WHAT NEEDS TO BE DONE: Convert every line of the items below into a JSON list of strings, one string per line, leaving out blank lines.

── DATA

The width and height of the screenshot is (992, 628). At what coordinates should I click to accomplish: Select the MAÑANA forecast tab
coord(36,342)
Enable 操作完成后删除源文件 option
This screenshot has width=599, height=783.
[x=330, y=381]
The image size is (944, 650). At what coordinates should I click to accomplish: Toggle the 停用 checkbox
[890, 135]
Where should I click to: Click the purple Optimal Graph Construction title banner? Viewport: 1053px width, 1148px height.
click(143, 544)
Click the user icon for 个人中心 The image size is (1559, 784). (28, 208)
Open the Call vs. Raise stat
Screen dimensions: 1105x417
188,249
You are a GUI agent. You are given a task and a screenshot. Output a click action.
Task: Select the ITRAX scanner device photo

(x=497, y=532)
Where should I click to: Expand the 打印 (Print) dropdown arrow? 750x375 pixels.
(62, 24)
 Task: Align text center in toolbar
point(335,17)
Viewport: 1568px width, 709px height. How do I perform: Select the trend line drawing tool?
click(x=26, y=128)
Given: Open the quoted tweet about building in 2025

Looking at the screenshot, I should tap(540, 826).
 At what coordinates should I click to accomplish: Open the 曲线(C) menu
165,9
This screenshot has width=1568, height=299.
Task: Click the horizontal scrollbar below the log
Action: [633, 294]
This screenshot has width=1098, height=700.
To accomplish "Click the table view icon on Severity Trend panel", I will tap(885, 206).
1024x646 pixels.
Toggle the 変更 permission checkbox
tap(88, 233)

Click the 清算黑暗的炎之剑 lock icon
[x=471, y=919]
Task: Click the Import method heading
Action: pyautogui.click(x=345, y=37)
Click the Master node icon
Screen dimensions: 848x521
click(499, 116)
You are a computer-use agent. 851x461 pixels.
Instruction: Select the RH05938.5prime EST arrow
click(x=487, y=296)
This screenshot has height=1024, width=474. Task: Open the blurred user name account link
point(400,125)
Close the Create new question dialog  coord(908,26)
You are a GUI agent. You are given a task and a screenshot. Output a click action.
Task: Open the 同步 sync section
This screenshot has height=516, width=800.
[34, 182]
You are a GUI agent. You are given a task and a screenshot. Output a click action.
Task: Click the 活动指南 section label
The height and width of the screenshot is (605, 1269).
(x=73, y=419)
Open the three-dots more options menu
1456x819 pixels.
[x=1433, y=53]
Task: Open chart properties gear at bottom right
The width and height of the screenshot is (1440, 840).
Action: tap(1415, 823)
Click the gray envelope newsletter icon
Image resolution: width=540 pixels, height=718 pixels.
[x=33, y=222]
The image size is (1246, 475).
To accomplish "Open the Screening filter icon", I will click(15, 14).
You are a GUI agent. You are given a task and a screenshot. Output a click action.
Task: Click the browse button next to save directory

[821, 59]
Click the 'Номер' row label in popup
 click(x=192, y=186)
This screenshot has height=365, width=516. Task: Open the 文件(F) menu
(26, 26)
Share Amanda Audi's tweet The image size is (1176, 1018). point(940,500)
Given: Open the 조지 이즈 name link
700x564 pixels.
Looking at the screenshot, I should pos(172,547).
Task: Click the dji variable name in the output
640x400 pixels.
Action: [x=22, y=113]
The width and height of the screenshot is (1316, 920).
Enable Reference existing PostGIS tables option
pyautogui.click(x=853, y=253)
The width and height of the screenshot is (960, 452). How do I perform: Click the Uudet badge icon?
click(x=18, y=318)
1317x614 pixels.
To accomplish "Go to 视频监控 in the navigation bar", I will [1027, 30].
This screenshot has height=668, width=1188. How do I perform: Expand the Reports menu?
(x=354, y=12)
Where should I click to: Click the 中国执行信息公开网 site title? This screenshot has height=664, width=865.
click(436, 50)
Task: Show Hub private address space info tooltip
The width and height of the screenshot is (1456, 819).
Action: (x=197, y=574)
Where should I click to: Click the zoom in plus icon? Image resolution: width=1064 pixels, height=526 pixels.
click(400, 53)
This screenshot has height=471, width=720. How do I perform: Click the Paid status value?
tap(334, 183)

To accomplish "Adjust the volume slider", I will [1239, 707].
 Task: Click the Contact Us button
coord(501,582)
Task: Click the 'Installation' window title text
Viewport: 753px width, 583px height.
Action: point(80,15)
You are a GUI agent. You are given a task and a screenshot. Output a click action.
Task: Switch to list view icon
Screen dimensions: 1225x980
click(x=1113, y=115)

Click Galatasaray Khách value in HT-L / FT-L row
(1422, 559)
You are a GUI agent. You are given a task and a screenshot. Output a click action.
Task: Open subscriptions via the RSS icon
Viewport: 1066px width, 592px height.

────

EXERCISE OUTPUT:
[
  "The width and height of the screenshot is (992, 628). At what coordinates should I click to accomplish: Select the MAÑANA forecast tab",
  "coord(36,342)",
  "Enable 操作完成后删除源文件 option",
  "This screenshot has width=599, height=783.",
  "[x=330, y=381]",
  "The image size is (944, 650). At what coordinates should I click to accomplish: Toggle the 停用 checkbox",
  "[890, 135]",
  "Where should I click to: Click the purple Optimal Graph Construction title banner? Viewport: 1053px width, 1148px height.",
  "click(143, 544)",
  "Click the user icon for 个人中心 The image size is (1559, 784). (28, 208)",
  "Open the Call vs. Raise stat",
  "Screen dimensions: 1105x417",
  "188,249",
  "You are a GUI agent. You are given a task and a screenshot. Output a click action.",
  "Task: Select the ITRAX scanner device photo",
  "(x=497, y=532)",
  "Where should I click to: Expand the 打印 (Print) dropdown arrow? 750x375 pixels.",
  "(62, 24)",
  " Task: Align text center in toolbar",
  "point(335,17)",
  "Viewport: 1568px width, 709px height. How do I perform: Select the trend line drawing tool?",
  "click(x=26, y=128)",
  "Given: Open the quoted tweet about building in 2025",
  "Looking at the screenshot, I should tap(540, 826).",
  " At what coordinates should I click to accomplish: Open the 曲线(C) menu",
  "165,9",
  "This screenshot has width=1568, height=299.",
  "Task: Click the horizontal scrollbar below the log",
  "Action: [633, 294]",
  "This screenshot has width=1098, height=700.",
  "To accomplish \"Click the table view icon on Severity Trend panel\", I will tap(885, 206).",
  "1024x646 pixels.",
  "Toggle the 変更 permission checkbox",
  "tap(88, 233)",
  "Click the 清算黑暗的炎之剑 lock icon",
  "[x=471, y=919]",
  "Task: Click the Import method heading",
  "Action: pyautogui.click(x=345, y=37)",
  "Click the Master node icon",
  "Screen dimensions: 848x521",
  "click(499, 116)",
  "You are a computer-use agent. 851x461 pixels.",
  "Instruction: Select the RH05938.5prime EST arrow",
  "click(x=487, y=296)",
  "This screenshot has height=1024, width=474. Task: Open the blurred user name account link",
  "point(400,125)",
  "Close the Create new question dialog  coord(908,26)",
  "You are a GUI agent. You are given a task and a screenshot. Output a click action.",
  "Task: Open the 同步 sync section",
  "This screenshot has height=516, width=800.",
  "[34, 182]",
  "You are a GUI agent. You are given a task and a screenshot. Output a click action.",
  "Task: Click the 活动指南 section label",
  "The height and width of the screenshot is (605, 1269).",
  "(x=73, y=419)",
  "Open the three-dots more options menu",
  "1456x819 pixels.",
  "[x=1433, y=53]",
  "Task: Open chart properties gear at bottom right",
  "The width and height of the screenshot is (1440, 840).",
  "Action: tap(1415, 823)",
  "Click the gray envelope newsletter icon",
  "Image resolution: width=540 pixels, height=718 pixels.",
  "[x=33, y=222]",
  "The image size is (1246, 475).",
  "To accomplish \"Open the Screening filter icon\", I will click(15, 14).",
  "You are a GUI agent. You are given a task and a screenshot. Output a click action.",
  "Task: Click the browse button next to save directory",
  "[821, 59]",
  "Click the 'Номер' row label in popup",
  " click(x=192, y=186)",
  "This screenshot has height=365, width=516. Task: Open the 文件(F) menu",
  "(26, 26)",
  "Share Amanda Audi's tweet The image size is (1176, 1018). point(940,500)",
  "Given: Open the 조지 이즈 name link",
  "700x564 pixels.",
  "Looking at the screenshot, I should pos(172,547).",
  "Task: Click the dji variable name in the output",
  "640x400 pixels.",
  "Action: [x=22, y=113]",
  "The width and height of the screenshot is (1316, 920).",
  "Enable Reference existing PostGIS tables option",
  "pyautogui.click(x=853, y=253)",
  "The width and height of the screenshot is (960, 452). How do I perform: Click the Uudet badge icon?",
  "click(x=18, y=318)",
  "1317x614 pixels.",
  "To accomplish \"Go to 视频监控 in the navigation bar\", I will [1027, 30].",
  "This screenshot has height=668, width=1188. How do I perform: Expand the Reports menu?",
  "(x=354, y=12)",
  "Where should I click to: Click the 中国执行信息公开网 site title? This screenshot has height=664, width=865.",
  "click(436, 50)",
  "Task: Show Hub private address space info tooltip",
  "The width and height of the screenshot is (1456, 819).",
  "Action: (x=197, y=574)",
  "Where should I click to: Click the zoom in plus icon? Image resolution: width=1064 pixels, height=526 pixels.",
  "click(400, 53)",
  "This screenshot has height=471, width=720. How do I perform: Click the Paid status value?",
  "tap(334, 183)",
  "To accomplish \"Adjust the volume slider\", I will [1239, 707].",
  " Task: Click the Contact Us button",
  "coord(501,582)",
  "Task: Click the 'Installation' window title text",
  "Viewport: 753px width, 583px height.",
  "Action: point(80,15)",
  "You are a GUI agent. You are given a task and a screenshot. Output a click action.",
  "Task: Switch to list view icon",
  "Screen dimensions: 1225x980",
  "click(x=1113, y=115)",
  "Click Galatasaray Khách value in HT-L / FT-L row",
  "(1422, 559)",
  "You are a GUI agent. You are given a task and a screenshot. Output a click action.",
  "Task: Open subscriptions via the RSS icon",
  "Viewport: 1066px width, 592px height."
]